Solving quadratic equations through the method of factoring is a cornerstone in algebra. Factoring involves rewriting the quadratic equation as the product of two simpler expressions, known as binomials. To factor a quadratic equation like \(x^{2}+8x-65=0\), one must find two numbers that, when multiplied, yield the product of the coefficient of \(x^{2}\) (which is 1 in this case) and the constant term (-65), while also adding up to the coefficient of \(x\) (8). This process is somewhat like reverse engineering the quadratic expression from its expanded form.

Finding these two numbers can sometimes be a trial-and-error process, but once identified, they will form the binomial factors. In this exercise, 13 and -5 were found, giving us the factored form as \(x+13)(x-5)=0\). This is a critical step because it simplifies the problem to applying the zero product property to find the equation's roots.

The standard form of a quadratic equation is expressed as \(ax^{2} + bx + c = 0\), where \(a\), \(b\), and \(c\) are constants, and \(a\) is not equal to zero. This form is pivotal for analyzing and solving quadratic equations since it sets a clear structure for employing methods such as factoring, completing the square, or using the quadratic formula.

In the given problem, the equation \(x^{2} + 8x = 65\) is initially not in the standard form due to the constant term being on the right side. Our first step is to transfer it to the left to achieve the standard form, resulting in \(x^{2} + 8x - 65 = 0\). The equation is now ready for factoring, one of the primary techniques used to solve quadratics when in standard form.
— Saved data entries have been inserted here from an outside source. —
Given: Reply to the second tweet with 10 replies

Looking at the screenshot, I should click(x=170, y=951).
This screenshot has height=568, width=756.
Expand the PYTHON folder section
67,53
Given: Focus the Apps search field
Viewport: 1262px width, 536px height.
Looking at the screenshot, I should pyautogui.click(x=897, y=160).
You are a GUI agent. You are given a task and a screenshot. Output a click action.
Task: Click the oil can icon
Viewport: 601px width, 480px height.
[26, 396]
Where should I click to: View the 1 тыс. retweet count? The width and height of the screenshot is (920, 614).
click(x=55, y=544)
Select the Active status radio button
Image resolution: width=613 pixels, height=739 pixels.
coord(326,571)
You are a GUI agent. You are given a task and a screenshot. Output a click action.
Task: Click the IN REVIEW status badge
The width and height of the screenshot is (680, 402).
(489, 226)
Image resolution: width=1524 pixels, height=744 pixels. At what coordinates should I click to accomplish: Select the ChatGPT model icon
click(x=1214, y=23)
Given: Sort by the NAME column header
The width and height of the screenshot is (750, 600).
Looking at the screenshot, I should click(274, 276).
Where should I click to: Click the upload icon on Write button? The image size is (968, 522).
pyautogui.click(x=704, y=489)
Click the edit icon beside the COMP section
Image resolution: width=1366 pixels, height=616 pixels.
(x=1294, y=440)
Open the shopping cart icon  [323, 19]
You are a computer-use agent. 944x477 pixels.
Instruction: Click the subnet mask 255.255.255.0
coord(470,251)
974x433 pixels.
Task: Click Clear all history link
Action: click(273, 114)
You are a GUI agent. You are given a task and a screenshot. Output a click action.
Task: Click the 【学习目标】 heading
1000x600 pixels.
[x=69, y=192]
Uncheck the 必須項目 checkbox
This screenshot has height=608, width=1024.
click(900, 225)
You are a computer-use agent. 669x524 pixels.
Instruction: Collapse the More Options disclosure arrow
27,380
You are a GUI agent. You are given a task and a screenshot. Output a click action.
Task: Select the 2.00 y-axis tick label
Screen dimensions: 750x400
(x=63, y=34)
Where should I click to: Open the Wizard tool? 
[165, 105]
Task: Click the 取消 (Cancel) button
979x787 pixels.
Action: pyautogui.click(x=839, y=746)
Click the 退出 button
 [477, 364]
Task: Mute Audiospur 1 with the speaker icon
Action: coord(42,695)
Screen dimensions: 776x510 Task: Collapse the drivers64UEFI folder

The zero product property is fundamental in solving quadratic equations after factoring. It states that if the product of two factors is zero, at least one of the factors must be zero. Applying this property to the factored equation \(x+13)(x-5)=0\), we can deduce that either \(x+13=0\) or \(x-5=0\).

This property enables us to split the factored quadratic equation into two simpler linear equations, which can be easily solved. For our example, setting each factor to zero and solving for \(x\) yields the solutions \(x=-13\) and \(x=5\). It's a crucial last step in the process of finding the roots of the quadratic equation, which are the values of \(x\) that satisfy the original equation.